Critical Play: Puzzles

This week, I played “Portal” as developed by Valve and played via Steam. The game’s primary audience seems to be players age 13+ — the gameplay involves some elements of violence, death, and destruction. Additionally, the underlying narrative (and the narrator’s witty banter) would best be understood by a mature audience. Portal, as a game, exemplifies the kinds of fun given by challenge and possibly narrative as the player completes successive platform puzzles under the guide of GLaDOS — the player’s AI docent — in order to complete some ill-described “experiment”. Portal is the quintessential first-person puzzle/platformer of the 21st Century and is one of the best games to have ever existed.
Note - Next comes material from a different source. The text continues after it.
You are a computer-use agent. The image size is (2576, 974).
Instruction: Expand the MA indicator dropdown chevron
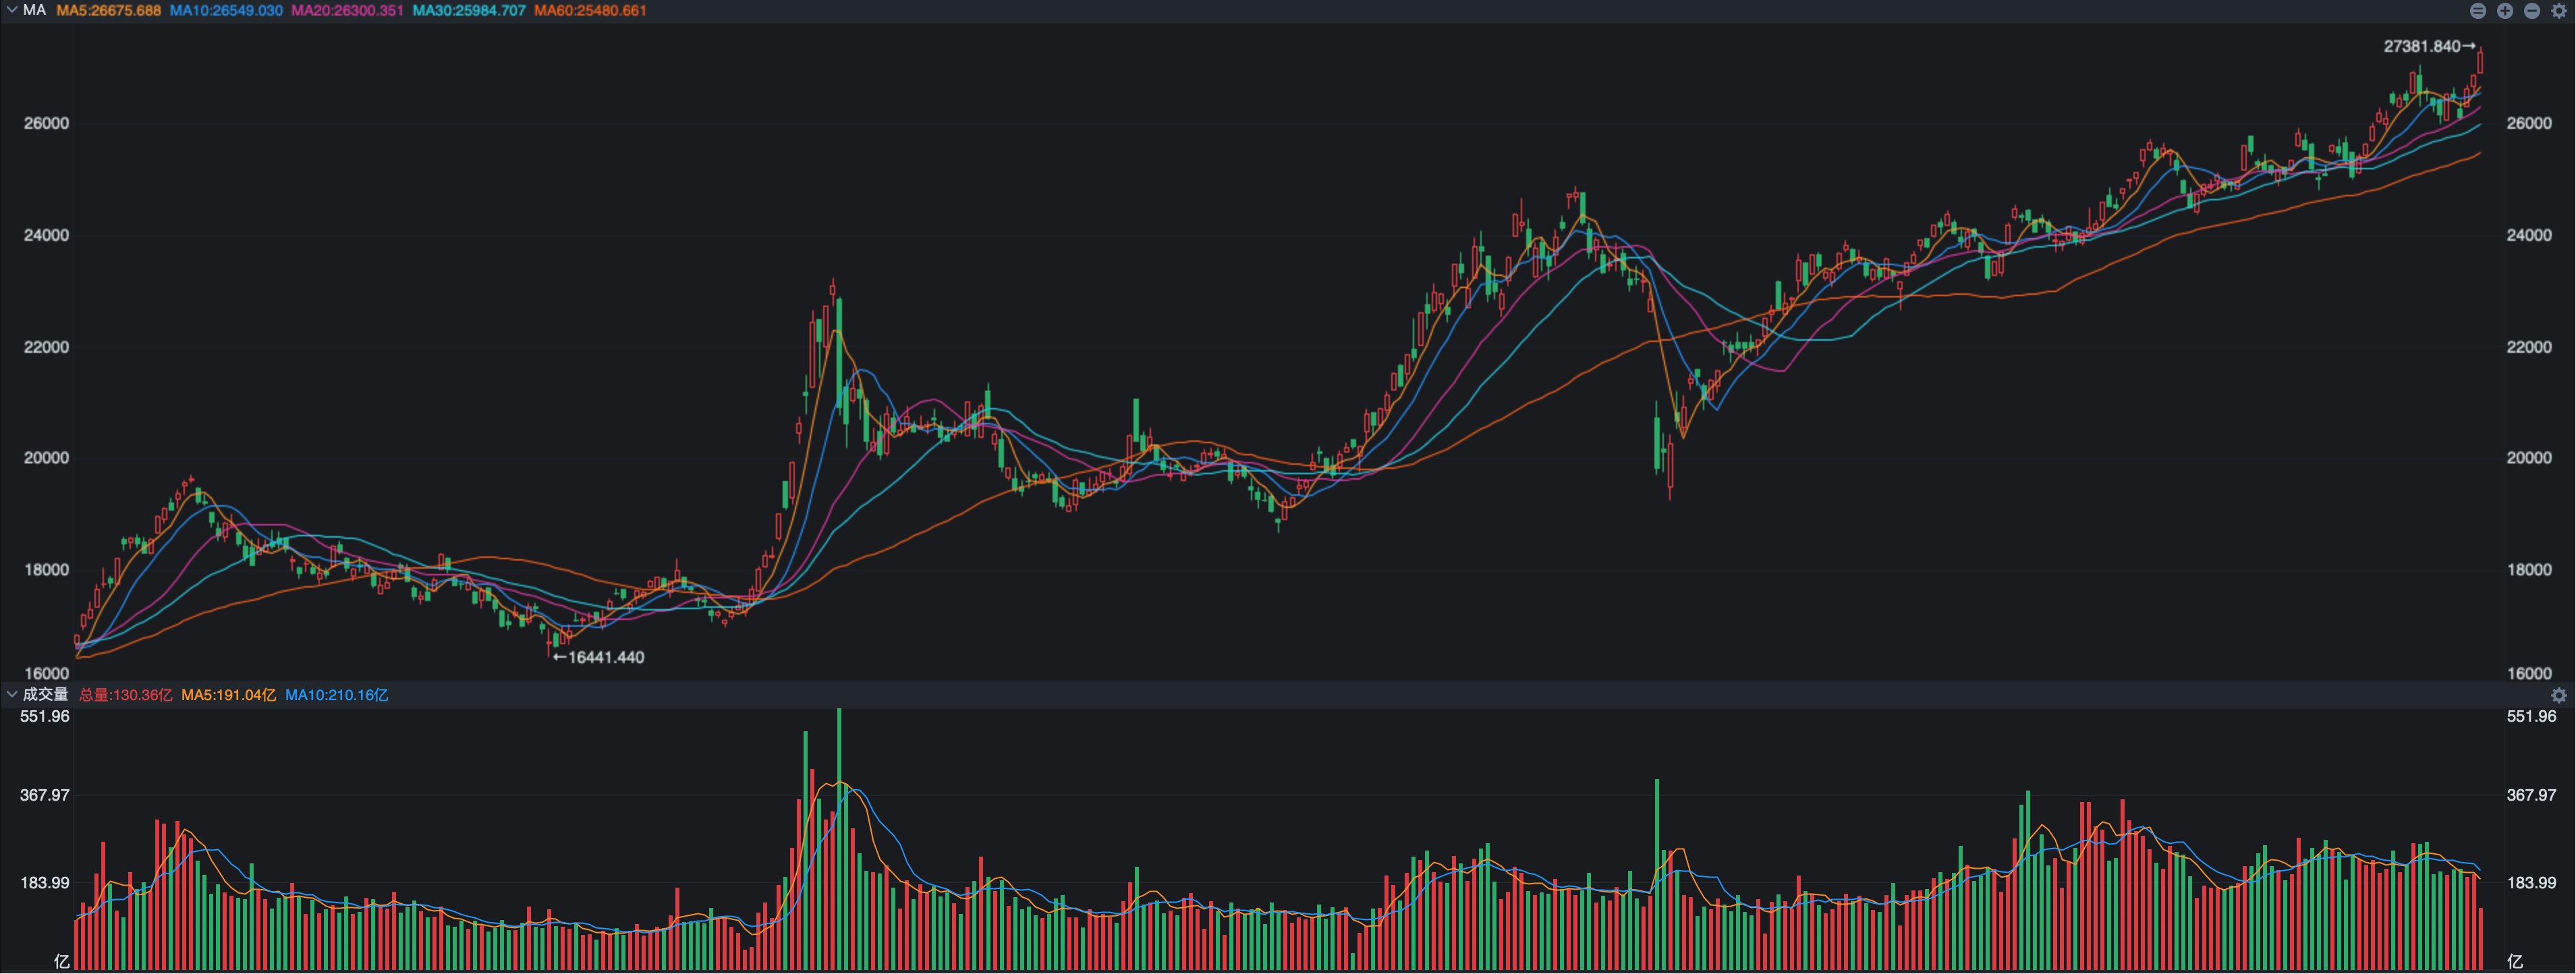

Mechanically, Portal is one of the most creative puzzle platformers to have been created. The premise of Portal is that the player is equipped with a portal gun — this gun can shoot two instances of portals on certain surfaces, an orange and a blue portal. The use of portal here is very literal; once the two portals exist in the gameworld, the player may walk through either portal to be teleported to the either. Similarly, the player may place objects or shoot projectiles through the portals in order to bypass the physical constraints of the gameworld. All physics transfer through the portals as one would expect — a player with momentum going into a portal exits the other with that same momentum.

In terms of level design, Portal leverages its unique portal gun mechanic fantastically. The puzzles are entirely based on the physical layout of each experiment room. Often, the player must place some object (or themselves) on a pressure pad in order to open a door and progress to the next level. However, the levels are designed to look nearly impossible without the use of the portal gun — there might be an impassable chasm of water between the player’s starting position and the finishing position, or a wall of lasers preventing an object from crossing some barrier, or even a mob of well-programmed killer robot AIs. However, the clever player will recognize that the portal gun makes the difference. They’ll find that there is a way to position their portals in such a way that they and any object they require can bypass the physical constraints of the level — either through walking, jumping, being launched into, being launched out of, and falling through the portals.

Portal, from a mechanical standpoint, is an amazing game. And all of this praise is said without beginning to mention the narrative of the game itself, which is similarly clever, brilliant, and satisfying to see to completion. My only complaint is that there isn’t a Portal 3 (yet).